In the final experiment, [`examples/multiplanet/multiplanet.ipynb`](examples/multiplanet/multiplanet.ipynb) we test our implementations of $\rhat$ on a real problem in astronomy: fitting for the [light curve](https://en.wikipedia.org/wiki/Light_curve) of a [multi-exoplanetary](https://en.wikipedia.org/wiki/Exoplanet) system. We used the open source astronomy package [`exoplanet`](https://en.wikipedia.org/wiki/Exoplanet) to accomplish this task for a toy two-planet exoplanet model with 11 dimensions. We used the `pymc3` HMC sampler combined with [Theano operations](http://deeplearning.net/software/theano/extending/extending_theano.html) wrapped in `exoplanet` to perform transit inference. The code also leveraged custom `pymc3` types defined in `exoplanet` to define the model. Our hypothesis was that the different variants of $\rhat$ should all return similar values for each parameter because of the expected robustness of HMC for this well defined toy model.
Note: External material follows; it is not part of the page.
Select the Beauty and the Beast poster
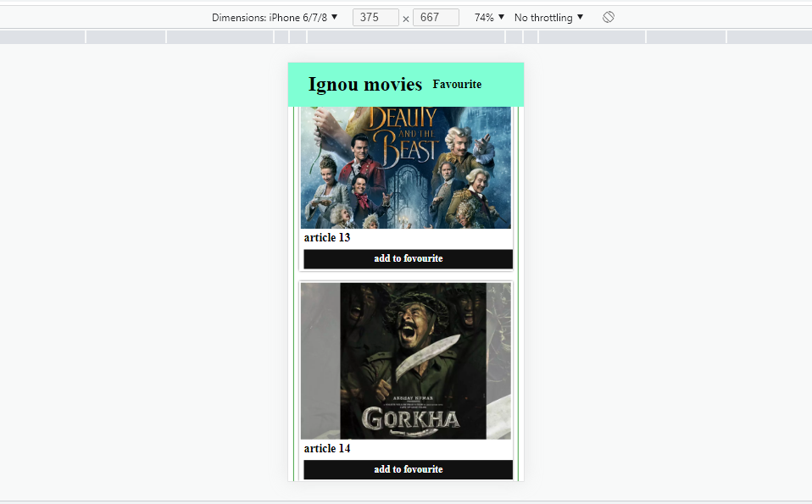 coord(406,169)
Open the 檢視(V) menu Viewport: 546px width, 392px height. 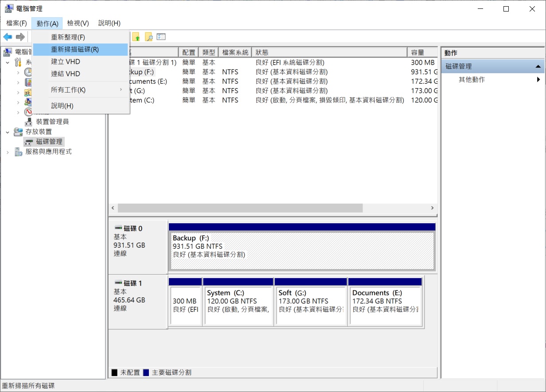click(78, 23)
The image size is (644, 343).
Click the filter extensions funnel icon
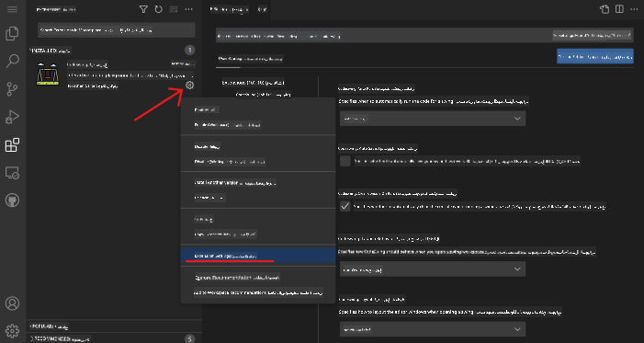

The result was as expected, as confirmed by the rank plots. The modified $\rhat$ implementations generally tended to produce marginally larger values than the standard definition's as well.

## Evaluation

When we compare the results between the 1D and the 2D Gaussian cases, we see that the ranked $\widehat{R}$ and rankplots are sensitive to changes in variance terms but not in covariance terms. This makes sense because the way $\widehat{R}$ is defined, it uses marginalized information for a specific parameter. So for evaluating whether marginalized chains have mixed well or not, ranked $\widehat{R}$ and rankplots are quite powerful and prove the point of the paper.

However, we found that one should exercise caution when using rank $\widehat{R}$ and rankplots at claiming that they indicate chains are sampling from the same underlying distribution. We clearly showed that even when chains explore different underlying distributions, the diagnostics could give values that are consistent with chains exploring the same distribution. **This implies that ranked $\widehat{R}$ and rankplots can only tell us whether chains have NOT mixed well**; it does not tell us anything about whether chains HAVE mixed well.

## Future Work

For future work, we would like to understand how to modify $\widehat{R}$ in a way such that it captures correlation terms from the covariance matrix. Right now, off-diagonal terms do not contribute at all, as shown in [toymodel_2DGaussian](examples/toymodel_gaussian/toymodel_2DGaussian.ipynb). We would like to explore and understand if there is a better way quantify changes in the correlation terms. One possible avenue is to understand the relationship between $\widehat{R}$ and autocorrelation function and see if there is a way to unify them together.